The film does not deeply explore his reasons for becoming more and more involved in Kreis circle itself, but Ernst gradually devotes more and more of his time to the magazine and its organization, even daring to courier a new issue into the dangerous German environs, where his friend, Emil, is arrested.
Worse, however, is that another of their friends is murdered in his bed by a “rentboy;” and when yet a second event occurs, involving, tangentially, the school principal—who, when his wife discovers his sexual identity, leaves, him children in tow—commits suicide, the police close down the balls and intrude into the “Circle” member’s lives. A local gay bar event, at which Röbi again performs, is raided, with most the attendees arrested.
Despite these terrible events, however, Röbi and Ernst’s relationship survives, as the director reveals through real documentary interviews with the actual figures and others who live still today. The elderly, nicely tailored Swiss couple, retelling the story that is replayed by the younger actors gives this film a completely different dimension, allowing us to imagine them as the beautiful young people they were and the adventurous lives they lived even as they appear as the frail older figures from another era. It’s even more wonderful to hear that they were the first Swiss gay couple to be married after the country allowed gay marriage.
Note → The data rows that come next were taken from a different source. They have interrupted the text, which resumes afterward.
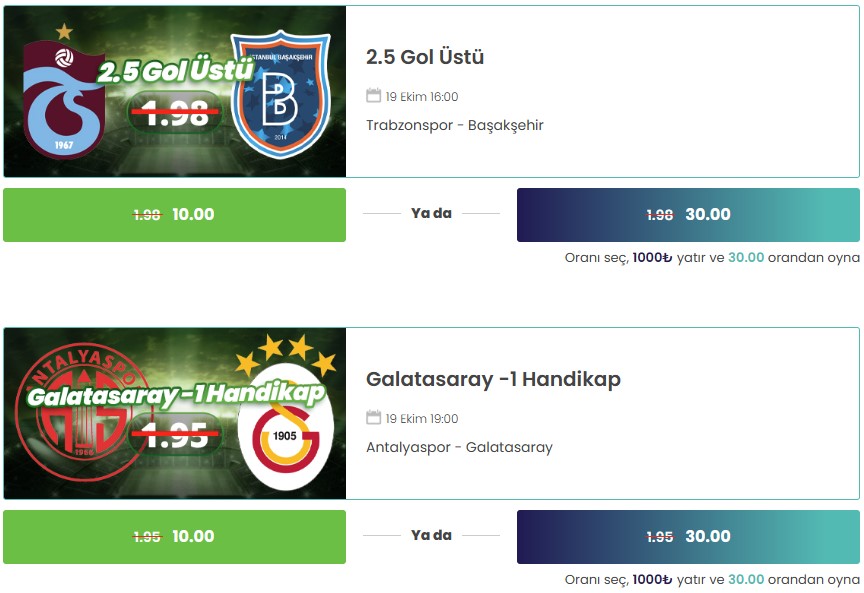Viewport: 864px width, 593px height.
Task: Click calendar icon beside 19 Ekim 19:00
Action: (374, 418)
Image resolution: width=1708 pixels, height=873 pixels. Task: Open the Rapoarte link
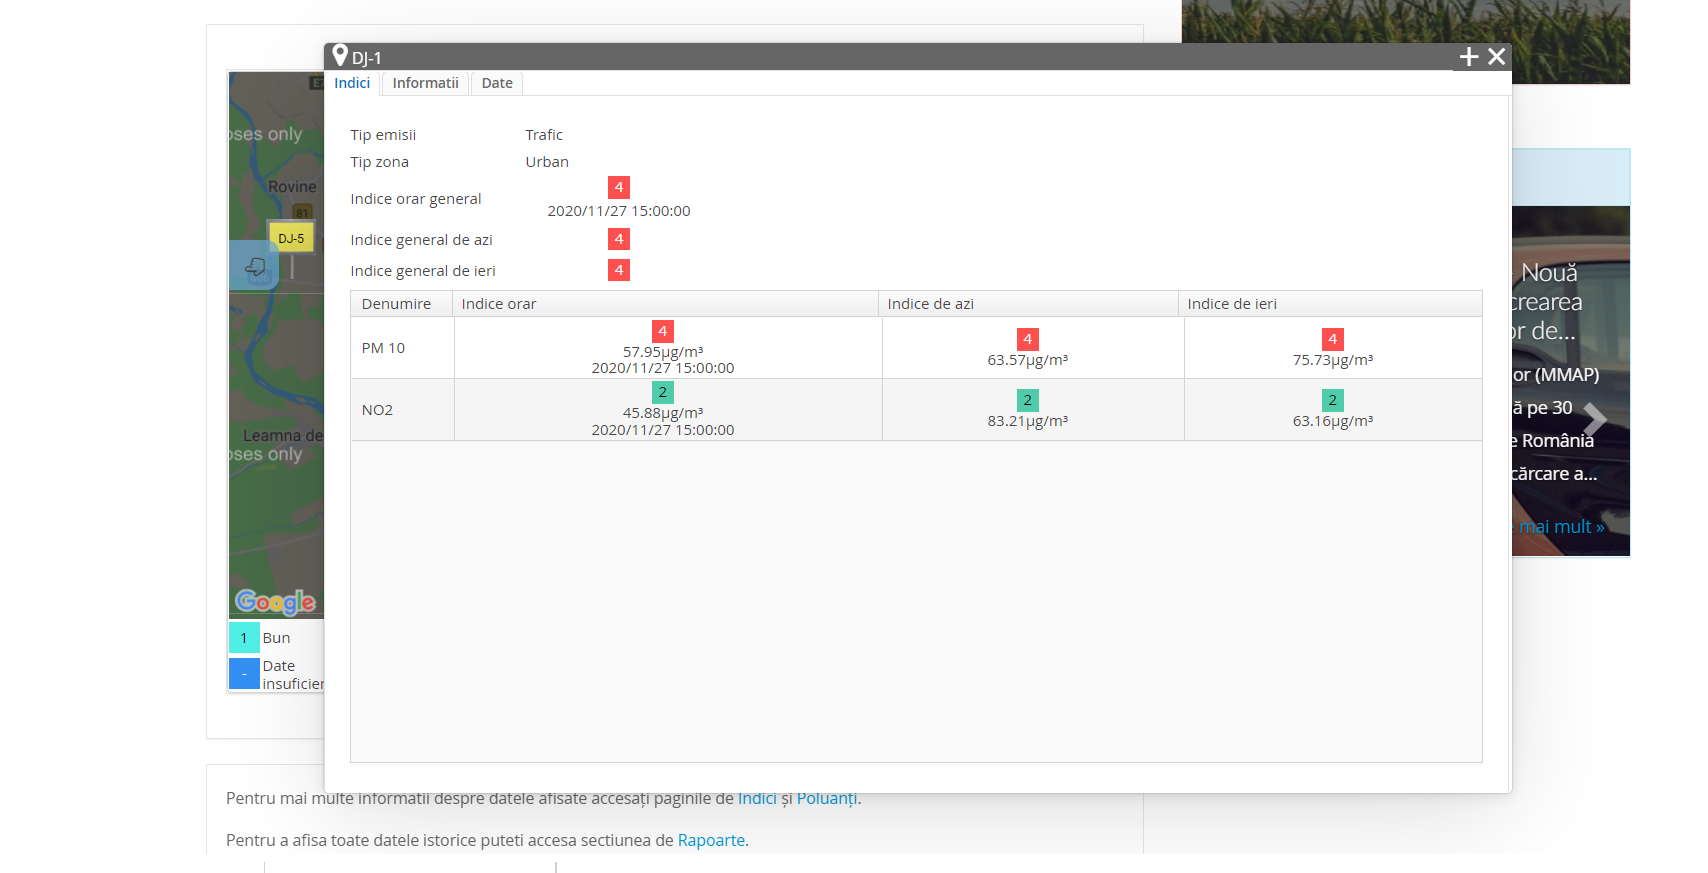pyautogui.click(x=711, y=840)
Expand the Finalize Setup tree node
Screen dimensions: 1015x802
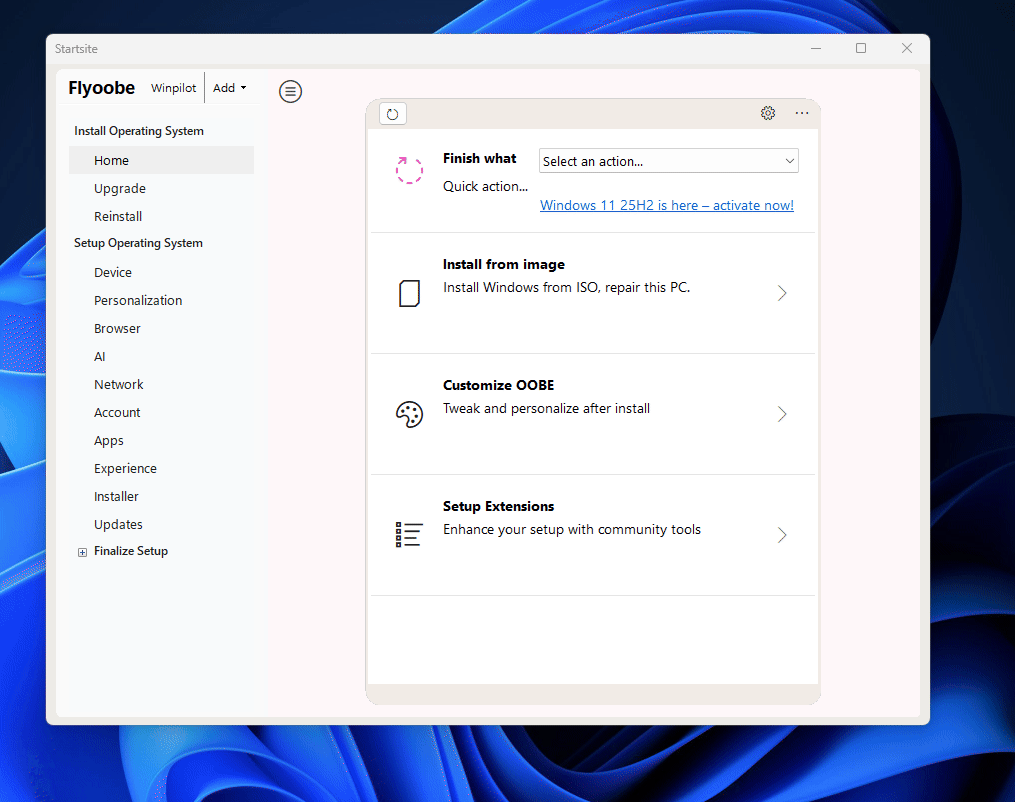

Surely, most countries might reveal far more terrifying tales of gay prejudice and brutality. But the fact that even the far more enlightened Switzerland had its own dark days demonstrates the difficulty of gays everywhere, and the problems facing gays, lesbians, bisexuals, and transgender people even today.
Der Kreis, finally, ended in 1967 when Danish and other Scandinavian countries began publishing far more provocative nude-oriented gay magazines in the mid-1960s. I was there at the age of 16. In Copenhagen in 1964, I ogled the gay magazines at the newsstands, marveling at their totally open expression of gay sexuality. In Zürich, with my parents, come to bring me home from year abroad, I remember seeing posters—which may have been created by The Circle group—inviting one and all to another of their balls. My eyes certainly were opened, although I didn’t quite want to admit it to myself at the time! It would take me two or three years to realize just what I had witnessed.
So, finally, watching The Circle the other day, I recognized just how many had worked and suffered to take me where I was destined to go.